The Backward-Looking Futurism of Stewart Brand

In a new documentary about his life, We Are As Gods, the famous tech prophet looks to his—and Earth’s—past.
Stewart
In the documentary, Brand emerges as one of the signature players of the technological age, in and out of the most important rooms at just the right moments in history.Photograph: Ted Streshinsky

Now what, exactly, is Kama Sutra oil? Maybe it’s obvious, here in the semi-liberated 21st century, but to Dick Cavett, back in 1971, it was not. Presented with a bottle of the stuff on an episode of his classic talk show, Cavett exhibited a kind of scandalized perplexity. “Is that real Kama Sutra oil?” he asked, cheeks flushing. “What is the purpose of Kama Sutra oil?” In a series of follow-up questions, the entendres practically doubled themselves, until Cavett finally got a straight answer. “You make love with it, of course,” explained his guest—a 32-year-old hippie by the name of Stewart Brand.

Just a few seconds—not nearly enough—of this freewheeling interview appear in a pleasant, if not quite weird enough, new documentary about Brand’s life and legacy, premiering this week at South by Southwest’s online film festival. Its title, We Are As Gods, comes from Brand’s most famous creation, the Whole Earth Catalog, the multivolume manual whose pages featured “tools” for everything from arts and crafts to, naturally, ancient styles of lovemaking. (“We are as gods,” Brand wrote in a 1969 mission statement, “and might as well get good at it.”) Part of the catalog’s mystique was, and remains, its foreshortened lifespan. By the time Brand was offering mystery lube to Dick Cavett on national television, he had already shut Whole Earth down. “The idea of succeeding completely and then stopping … seems more healthy to us,” Brand told Cavett. Hippie prerogative, basically: When something goes mainstream, disown it.

In We Are As Gods, Brand emerges as one of the signature players of the technological age, in and out of the most important rooms at just the right moments in history. Most casual followers of his will know the rough trajectory. What they might not know are the tools of Brand’s farsightedness. Drugs, for starters. Also a gift for harnessing boredom. Finally, expert networking. Through the catalog, Brand linked up with Doug Engelbart, from whom he learned the potential of networked communication, which got him thinking about early social media, and so on. “The intellectual Johnny Appleseed of the counterculture,” someone calls him, seeding the land with thought-trends. Slightly in awe of their subject, the filmmakers, David Alvarado and Jason Sussberg, portray Brand as that rare kind of tech prophet, a man who never looks back. A true, uncompromising futurist.

Which he is—until he isn’t. Unprobed throughout We Are As Gods is the odd backwardness of Brand’s current circumstances, both personal and professional. Personally, he’s participating in a documentary about his 80-plus years on the planet, an inherently anti-futurist project. Professionally, he’s now a champion of the so-called de-extinction movement, and that work forms the doc’s narrative through line. For the past decade or so, Brand has helped fight—the environmentalists, the bioethicists—to resurrect long-dead species like the passenger pigeon and the woolly mammoth. If you keep marching forward, it seems, you eventually circle the (whole) earth and end up where you started.

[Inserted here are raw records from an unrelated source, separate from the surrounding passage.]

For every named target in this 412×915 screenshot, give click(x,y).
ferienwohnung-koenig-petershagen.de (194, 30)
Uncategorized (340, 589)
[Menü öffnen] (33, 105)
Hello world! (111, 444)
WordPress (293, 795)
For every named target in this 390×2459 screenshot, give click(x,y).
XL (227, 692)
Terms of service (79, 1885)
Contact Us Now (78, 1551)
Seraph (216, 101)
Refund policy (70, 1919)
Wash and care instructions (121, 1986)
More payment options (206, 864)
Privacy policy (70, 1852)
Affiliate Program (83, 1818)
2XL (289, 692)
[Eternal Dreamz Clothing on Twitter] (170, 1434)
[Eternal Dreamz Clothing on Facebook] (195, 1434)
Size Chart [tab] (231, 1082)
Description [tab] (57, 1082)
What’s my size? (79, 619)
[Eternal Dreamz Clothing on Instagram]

In that sense, maybe there’s no contradiction after all. Both futurism and conservationism entail what Brand would call “long-term thinking.” “One of the problems now,” he says in We Are As Gods, “is that civilization is revving itself into a pathologically short attention span.” A fundamentally weird, brilliant man, Brand has tried his whole life to force us outside the present moment, so that we might better understand how to fix it. Consider this photo of the whole Earth from space, he says. Imagine seeing a woolly mammoth again, he cries. Brand might not always be looking toward the future, but with the steady, loving hand of a hippie mystic, he lubricates the engine of progress.